TASK OBJECTIVE:
Across the whole listing, copy out every line that includes the string "height".

RECORDS FOR PROCESSING:
+++

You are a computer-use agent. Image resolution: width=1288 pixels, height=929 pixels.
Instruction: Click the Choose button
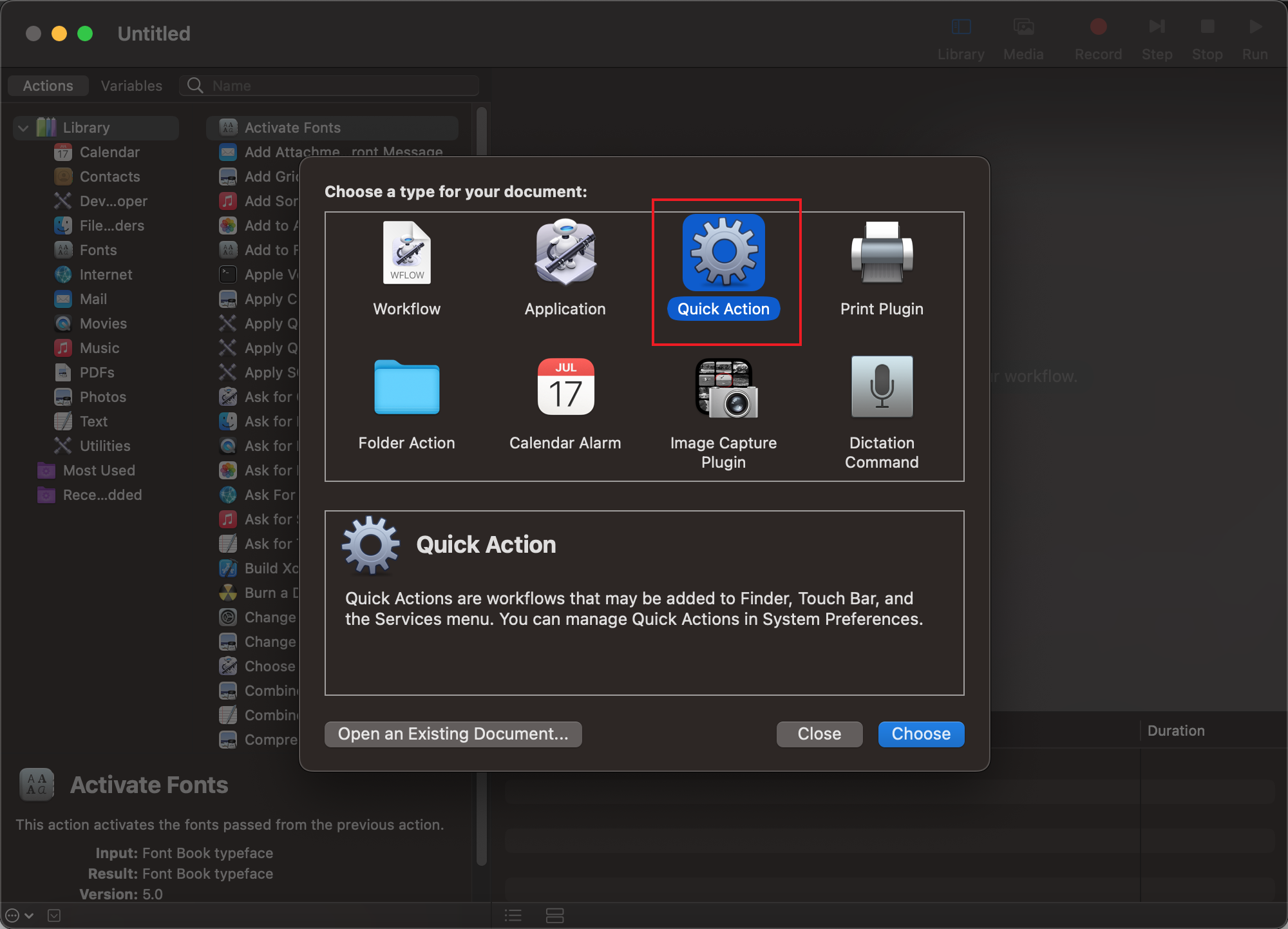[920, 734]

+++

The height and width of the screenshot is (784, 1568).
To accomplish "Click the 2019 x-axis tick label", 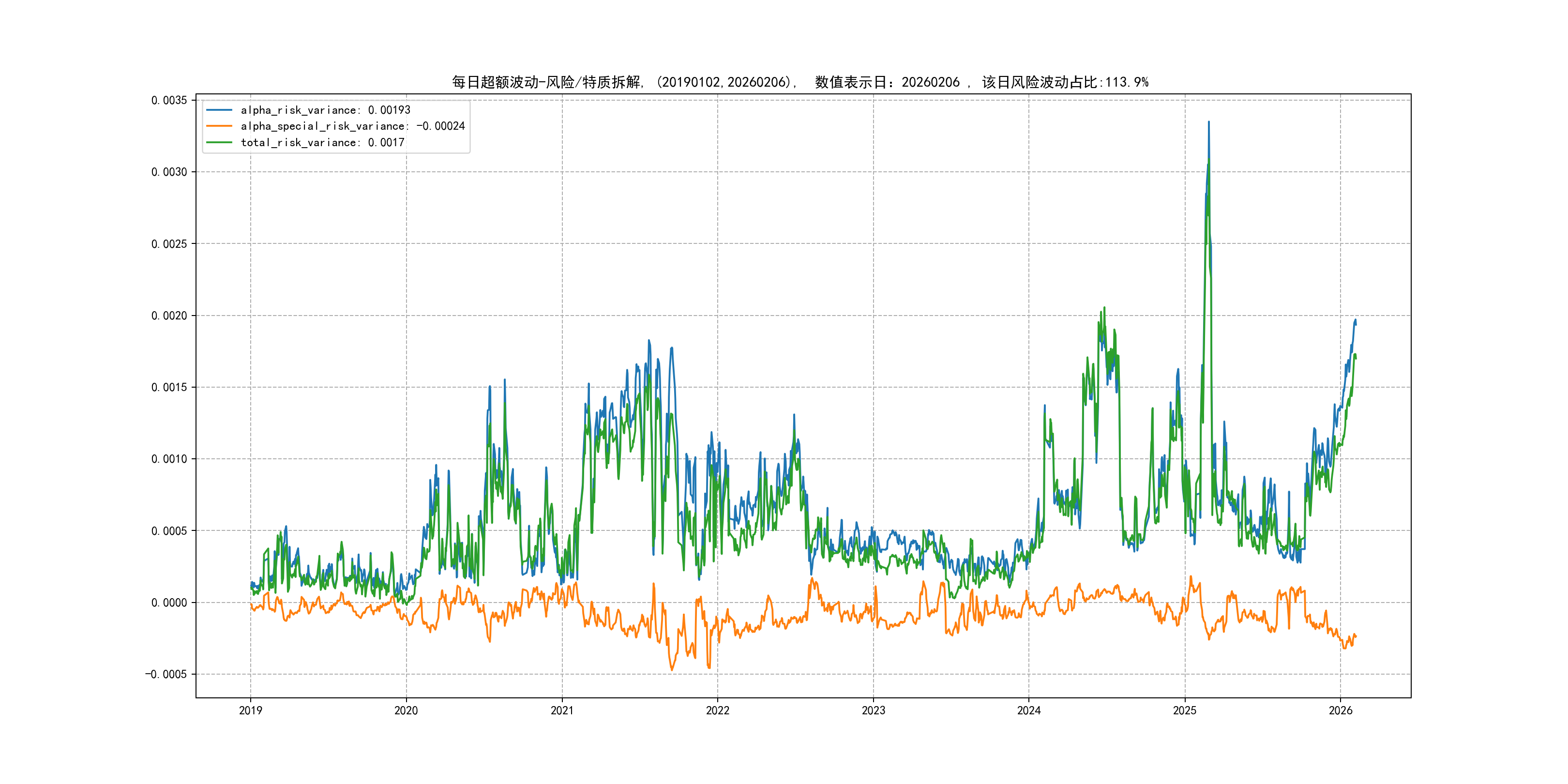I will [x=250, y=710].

+++

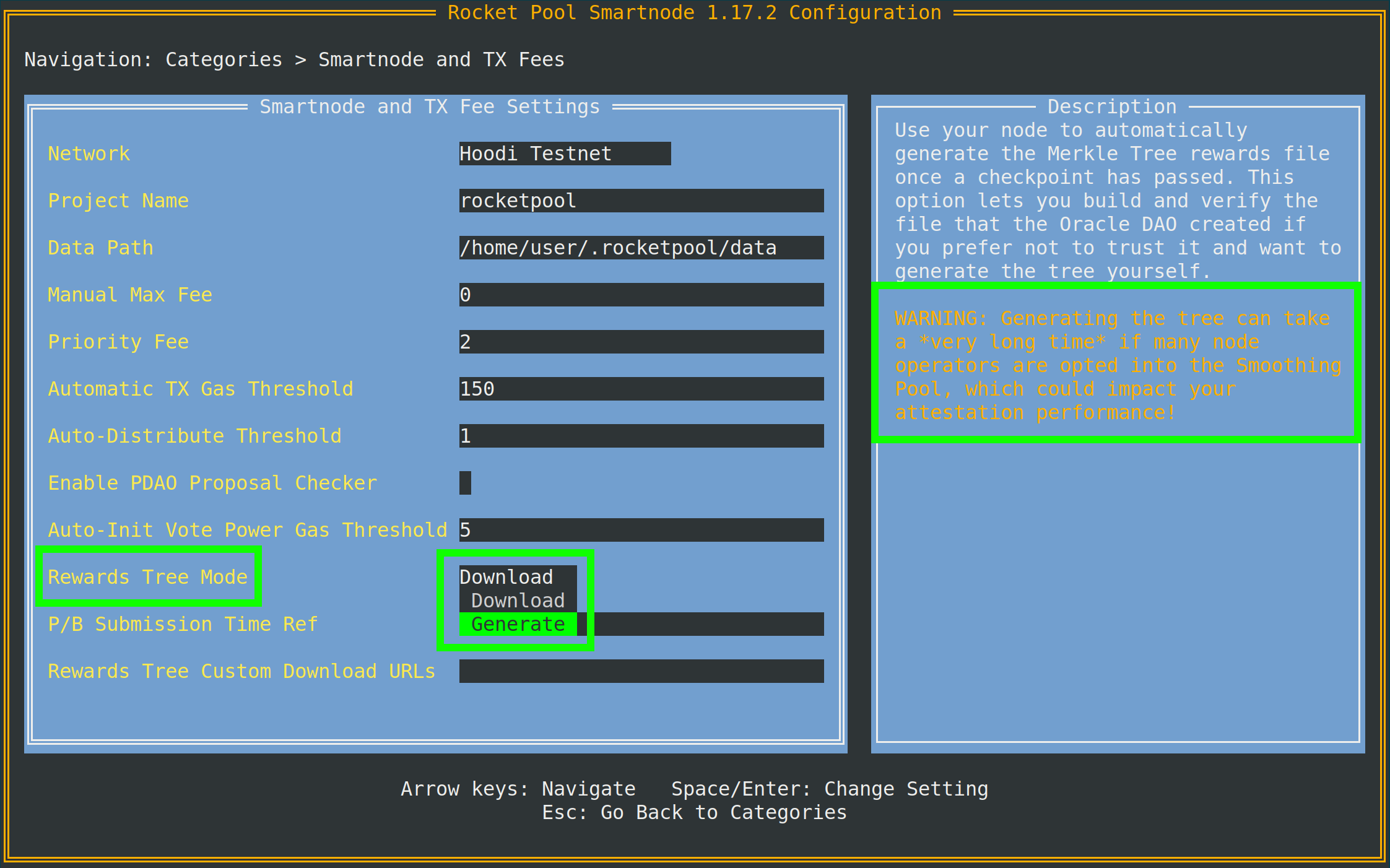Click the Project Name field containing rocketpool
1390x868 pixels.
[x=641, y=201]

+++

RESPONSE AREA:
You are a computer-use agent. Image resolution: width=1288 pixels, height=929 pixels.
The height and width of the screenshot is (784, 1568).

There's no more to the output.